Wednesday, February 15, 2006

Now, that's gross...

You know what's gross? Oozy incisions, that's what.

The DH had surgery today. It was for two hernias he's been carrying around for a while. It's a good thing to have taken care of, but not very fun right after. All I can really say is that I'm super lucky he didn't have too hard a time of it. There were no fainting spells and no puking. He has good drugs and can sleep now. (Oh, yeah -- he's lucky too. It's just the blog that's all about me.)

I love modern medicine. The surgery was done laproscopically through three tiny (about an inch across) incisions. Two below the belly button and one above. This reduces recovery time from 4-6 weeks down to 2-3 weeks. He won't be able to go to work for three weeks because it's heavy labor, but I'm still amazed out what can be done. The other cool thing is that they repair the hernia and then put Gore-Tex on it to keep it from herniating again. I love Gore-Tex! Who knew it could be used for such cool stuff?
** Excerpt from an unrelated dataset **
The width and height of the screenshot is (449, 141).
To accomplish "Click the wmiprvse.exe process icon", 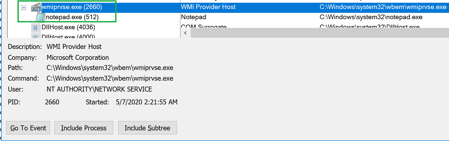I will click(x=36, y=7).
The only funny part about the laproscopic surgery is that they fill the cavity with CO2 gas to do the surgery and it can make things puffy or cause pains in weird places, like the shoulders. It can't get out of the body like normal gas, so it goes crazy places. It's harmless, so we can laugh about it.

Wednesday, February 08, 2006

Are you OK, ma'am?

I think I broke my toe, but I didn't admit it right off. That would have been too humiliating.

So, when the security guard heard a huge BIFF just behind him, he stood up and took notice. That's what happened yesterday. I was at a conference center with one of my co-workers, walking through the lobby, when I did a little face plant. I just tripped over the transition from tile to carpet. (I know most of you can't even imagine, but those transitions are hard to get over.)

I was carrying a laptop, notebook, and my wallet. All of them went flying. I just stayed on the floor for a few moments while I checked to ensure that nothing was broken. My co-worker and the security guard were very concerned with my well-being. I said I was fine, got up, and walked out with my head held high. I got a good laugh out of it with my co-worker as well.

When I got back to my office, the throbbing started in my toe. It's the one next to my baby toe on the right foot. It just kept hurting worse and worse. Then I started getting concerned that I wouldn't be able to drive home. I sucked it up and got home just fine though.

Then I told the DH about it and he got a good laugh about it too (after the obligatory sympathizing). Now he knows how really clumsy I am. And I really am clumsy.